9.5: Cool-down - Refilling a Soap Dispenser (5 minutes)


Cool-downs for this lesson are available at one of our IM Certified Partners

Student Lesson Summary

Student Facing

Sometimes we have to think carefully about how to solve a problem that involves multiplication and division. Diagrams and equations can help us.

For example, \(\frac34\) of a pound of rice fills \(\frac25\) of a container. There are two whole amounts to keep track of here: 1 whole pound and 1 whole container. The equations we write and the diagram we draw depend on what question we are trying to answer.

  • How many pounds fill 1 container?

    \(\displaystyle \frac 25 \boldcdot {?} = \frac 34\)

    \(\displaystyle \frac 34 \div \frac 25 = {?}\)

    Fraction bar diagram. 5 equal parts. 2 parts shaded.

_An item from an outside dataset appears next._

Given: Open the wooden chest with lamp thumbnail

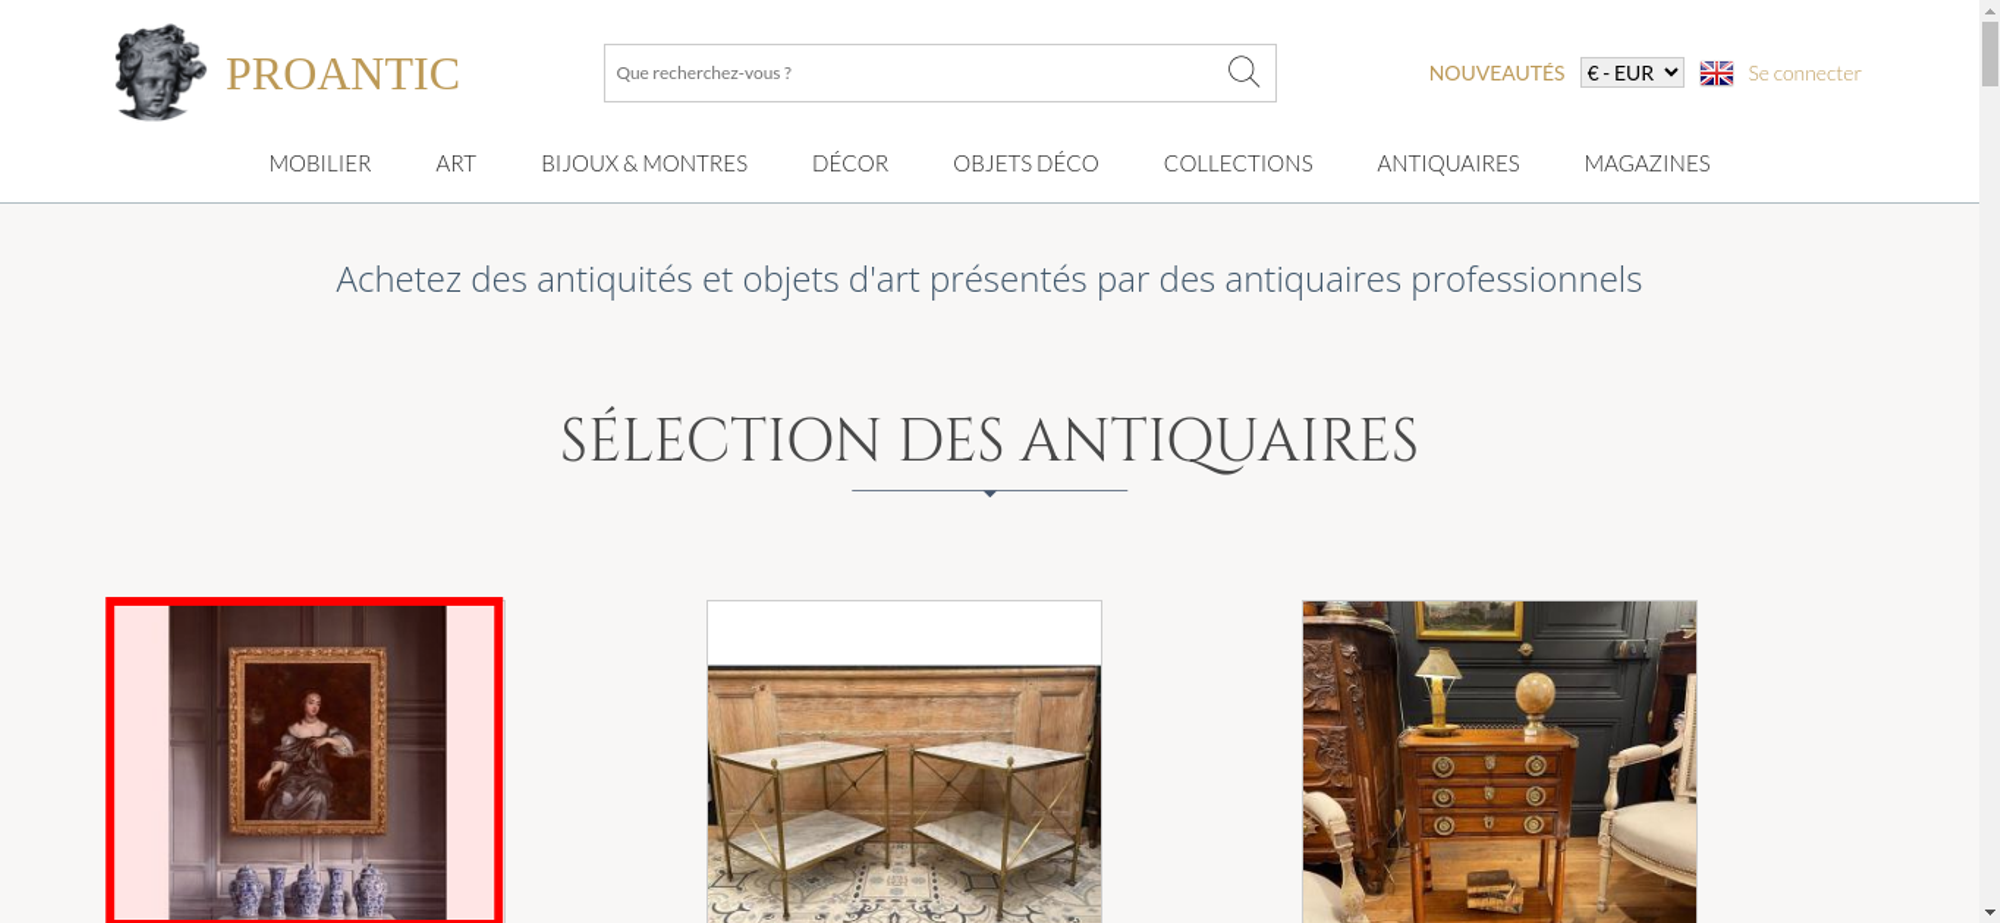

    If \(\frac25\) of a container is filled with \(\frac 34\) pound, then \(\frac 15\) of a container is filled with half of \(\frac34\), or \(\frac38\), pound. One whole container then has \(5 \boldcdot \frac38\) (or \(\frac {15}{8}\)) pounds.

  • What fraction of a container does 1 pound fill?

    \(\displaystyle \frac34 \boldcdot {?} = \frac25\)

    \(\displaystyle \frac25 \div \frac34 ={?}\)

    Fraction bar diagram. 4 equal parts. 3 parts shaded. 

    If \(\frac 34\) pound fills \(\frac25\) of a container, then \(\frac14\) pound fills a third of \(\frac25\), or \(\frac {2}{15}\), of a container. One whole pound then fills \(4 \boldcdot \frac{2}{15}\) (or \(\frac {8}{15}\)) of a container.